DOCUMENTO DE ORIGEM
^^^^^^^^

Por isso, não se percebe muito bem esta dúvida do PSD relativa à possibilidade ou não da redução dessas transferências. E se assim fosse, como aqui foi adiantado, então, colocaria a questão sobre qual o objectivo da alteração deste artigo, se vamos remeter tal facto apenas para a lei das finanças locais ou regionais.
Penso que o que transparece deste debate, quer na generalidade quer na especialidade, é que já ninguém tem dúvidas quanto à credibilidade do Orçamento. E ninguém tem dúvidas porque a credibilidade assenta em iniciativas relacionadas com o Orçamento do Estado para 2006, nomeadamente em objectivos definidos no Orçamento, que são alcançados e que vão ser conseguidos. Portanto, é evidente que não vale a pena debater a credibilidade do Orçamento, porque já ninguém tem dúvidas quanto a isto.
Em todo o caso, Sr. Ministro, estamos no debate na especialidade, pelo que gostaria de referir-me a uma matéria que foi aqui abordada e que foi, aliás, referida pelo Sr. Primeiro-Ministro quando do debate na generalidade. Refiro-me concretamente ao sigilo bancário.
De facto, o Governo tinha uma proposta relativamente ao sigilo bancário, proposta essa que baixou à Comissão, sem votação, conjuntamente com outras propostas, e que em breve será debatida.

^^^^^^^^

Dados de palavras e de posições de itens
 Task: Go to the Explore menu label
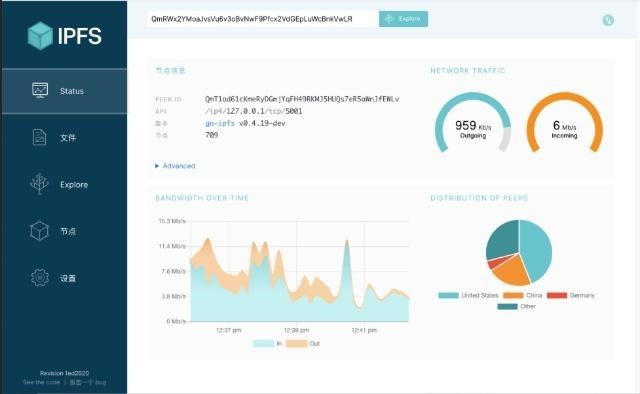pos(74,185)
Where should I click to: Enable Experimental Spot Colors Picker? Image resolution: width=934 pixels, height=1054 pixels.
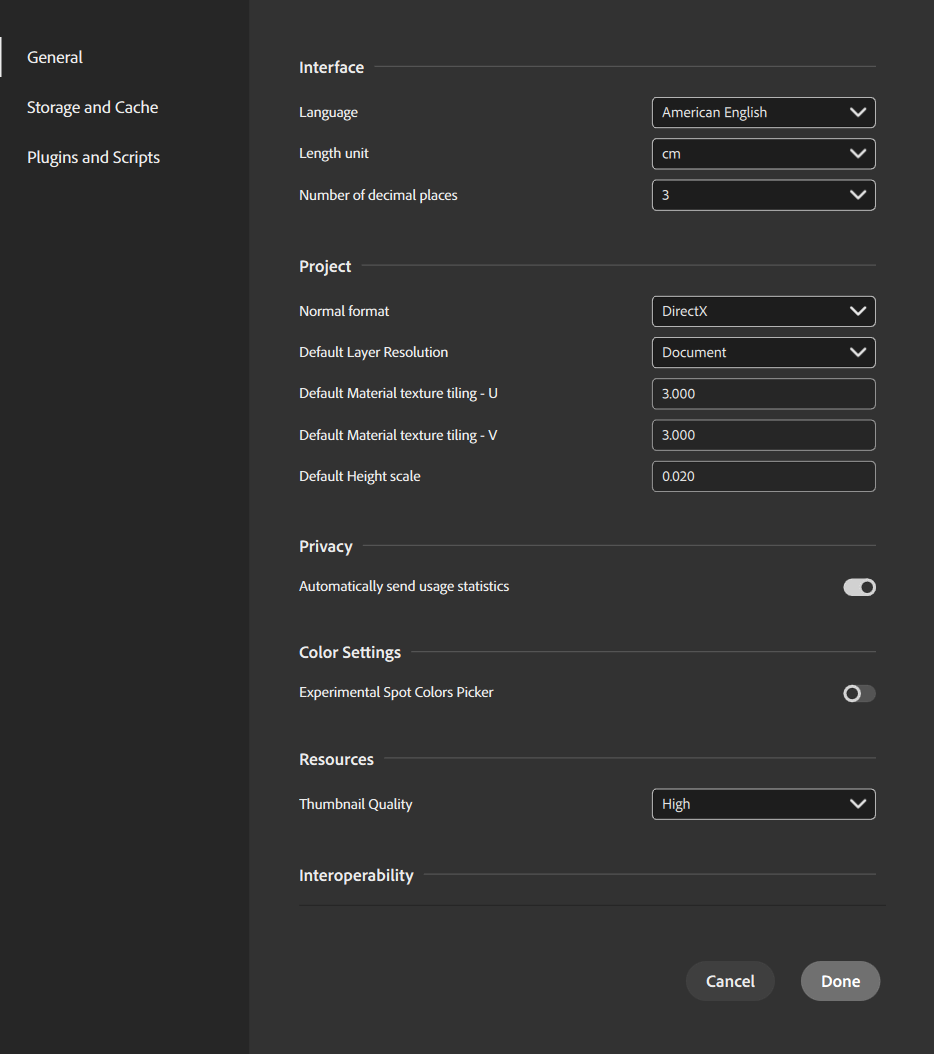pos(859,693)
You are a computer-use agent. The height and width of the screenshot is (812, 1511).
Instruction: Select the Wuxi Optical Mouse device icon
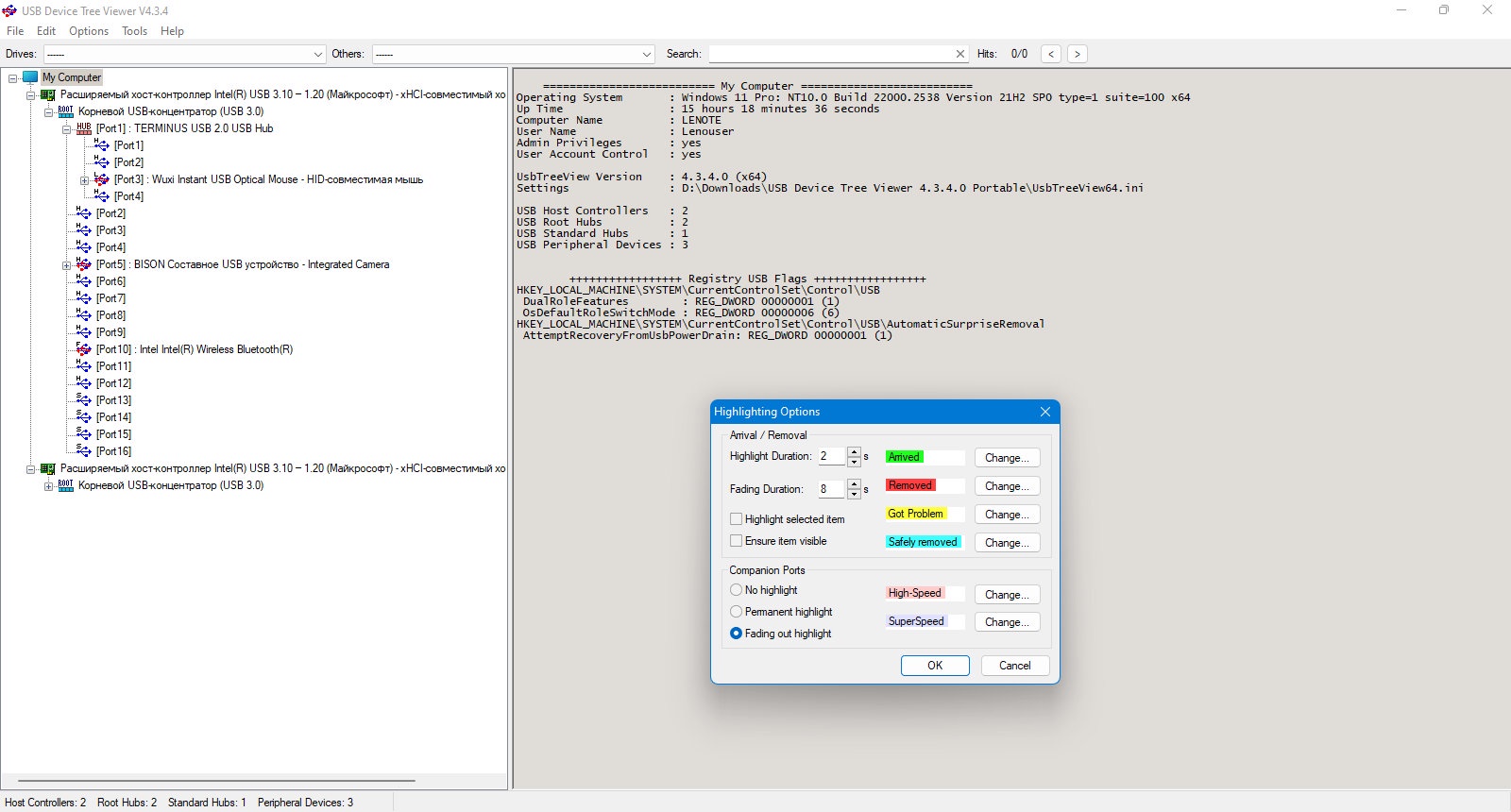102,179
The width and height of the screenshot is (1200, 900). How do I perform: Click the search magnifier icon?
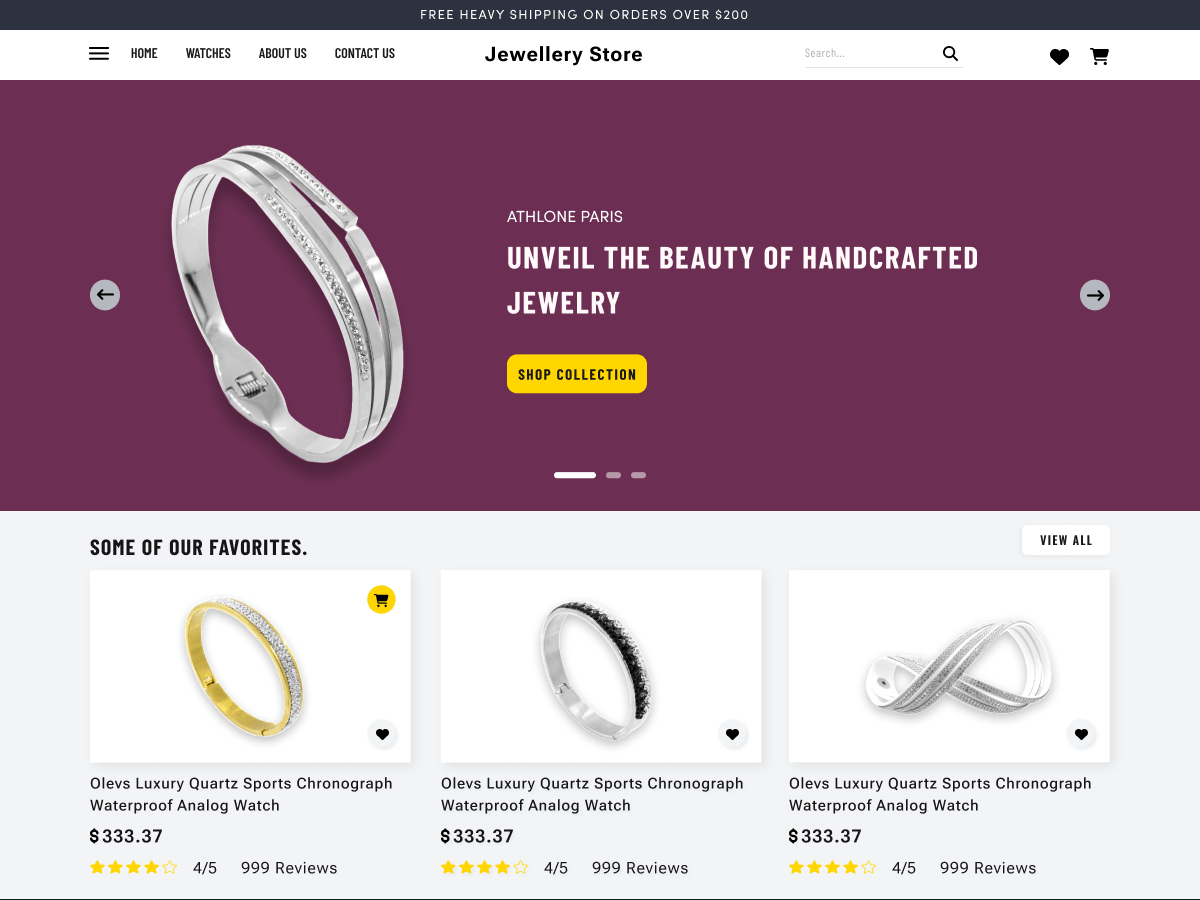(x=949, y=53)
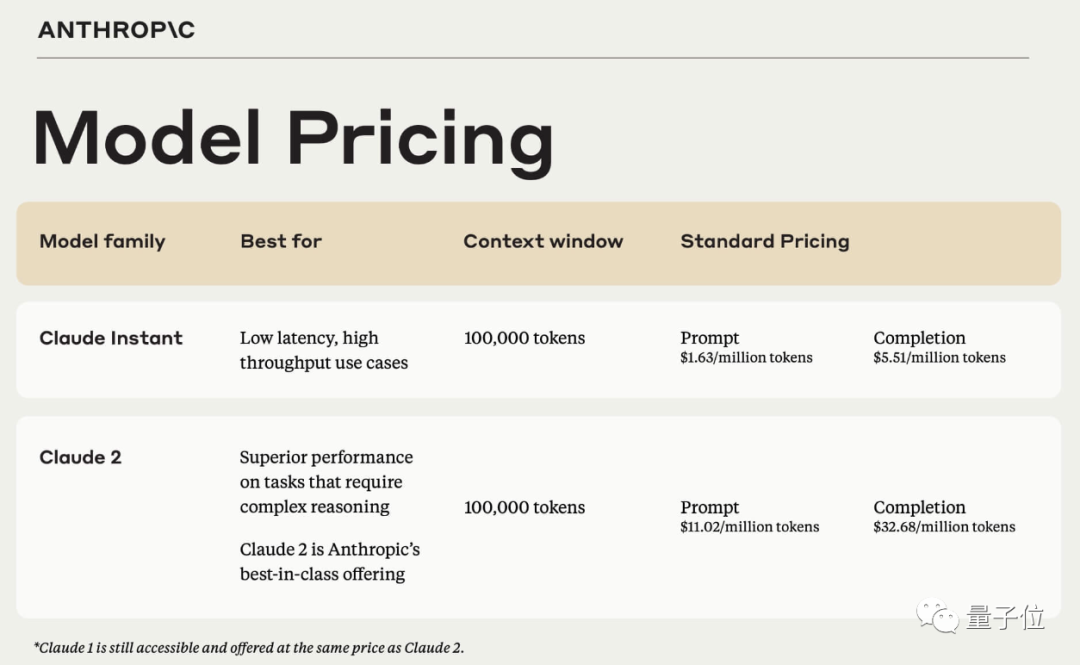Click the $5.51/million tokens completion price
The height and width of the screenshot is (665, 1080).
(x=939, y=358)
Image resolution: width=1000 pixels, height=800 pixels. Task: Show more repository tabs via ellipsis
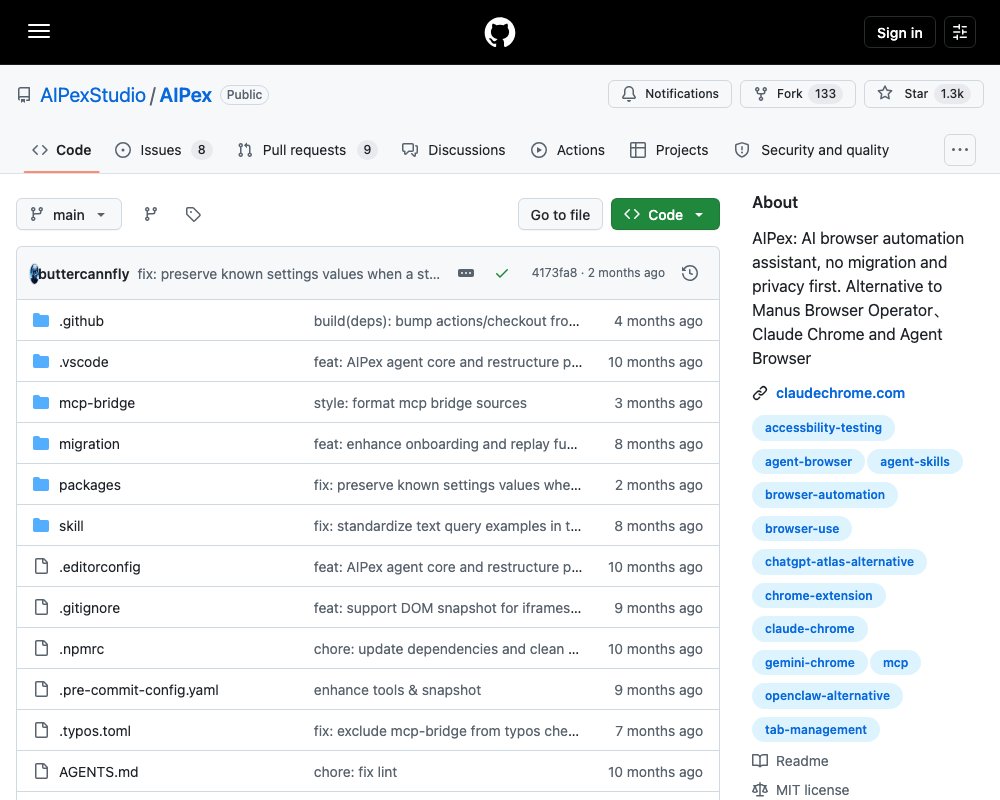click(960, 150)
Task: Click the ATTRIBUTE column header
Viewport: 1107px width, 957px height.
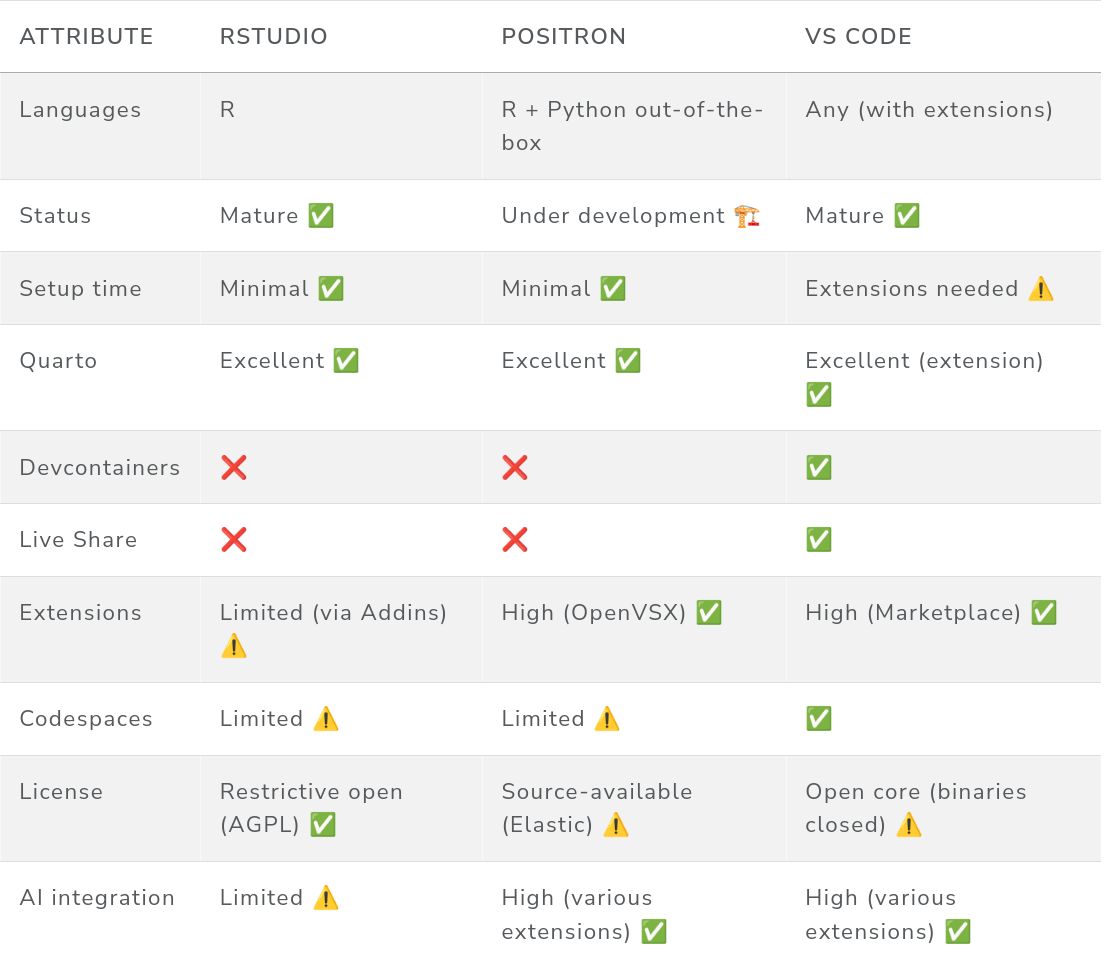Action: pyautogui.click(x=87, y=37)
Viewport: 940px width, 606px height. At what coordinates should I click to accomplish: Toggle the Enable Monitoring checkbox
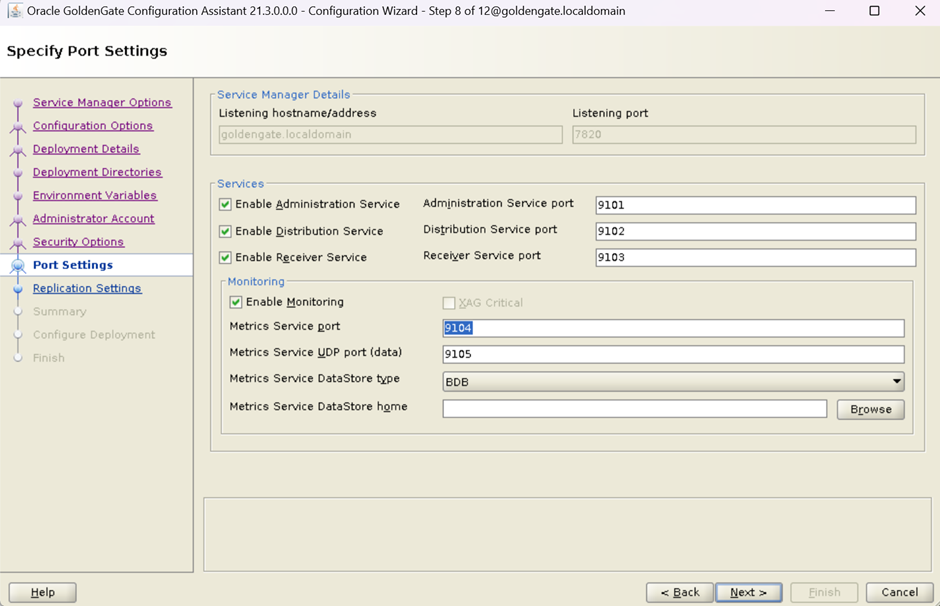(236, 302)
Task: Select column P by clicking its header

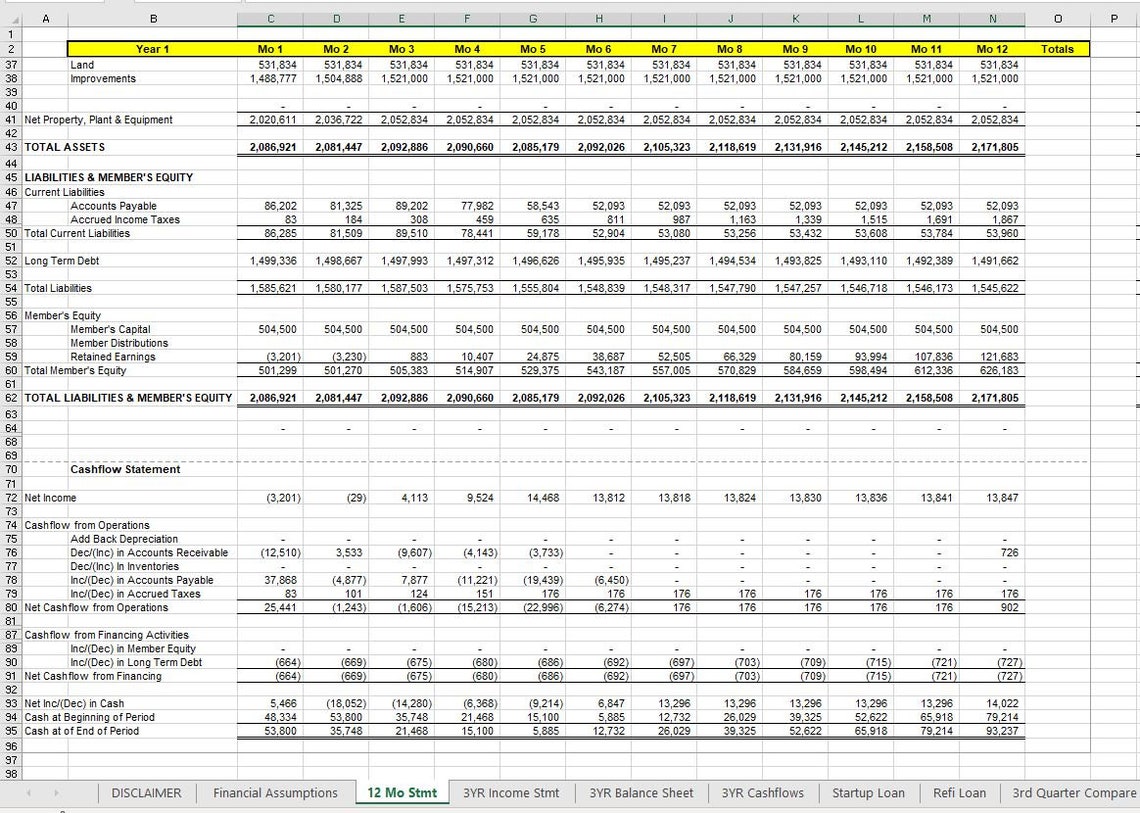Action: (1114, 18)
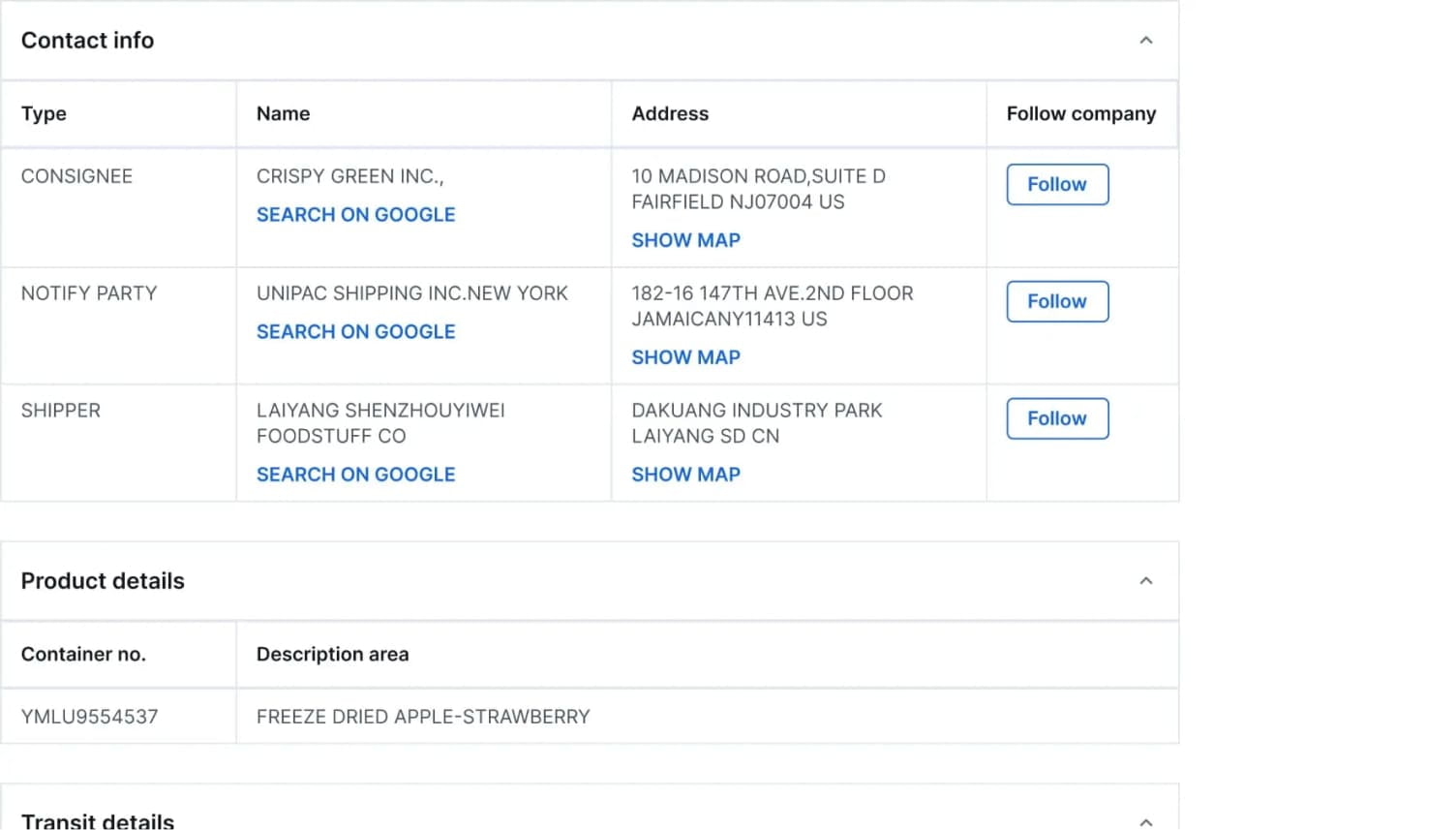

^^^^^^^^

TAREFAS A REALIZAR
a) Responda com base no texto do debate parlamentar:
(i) A que ano se refere o Orçamento do Estado mencionado?
(ii) A que matéria concreta pretende o orador referir-se no debate na especialidade?
(iii) O que aconteceu à proposta do Governo relativa ao sigilo bancário?
b) Pode atualizar os registos, substituindo "pixels" por "px" e mantendo tudo o resto igual? Comece na linha que contém "Where should I" e termine depois da linha que contém "click(960, 150)". Deixe as imagens de fora da resposta.
O texto e os registos provêm de fontes distintas.

SOLUÇÕES
a)
(i) Ao ano de 2006.
(ii) Ao sigilo bancário.
(iii) Baixou à Comissão, sem votação, juntamente com outras propostas, e em breve será debatida.

b)
Where should I click to: Enable Experimental Spot Colors Picker? Image resolution: width=934 px, height=1054 px.
pos(859,693)
You are a computer-use agent. The height and width of the screenshot is (812, 1511).
Instruction: Select the Wuxi Optical Mouse device icon
102,179
The width and height of the screenshot is (1200, 900). How do I perform: Click the search magnifier icon?
(x=949, y=53)
Click the $5.51/million tokens completion price
The height and width of the screenshot is (665, 1080).
(x=939, y=358)
Image resolution: width=1000 px, height=800 px. Task: Show more repository tabs via ellipsis
click(960, 150)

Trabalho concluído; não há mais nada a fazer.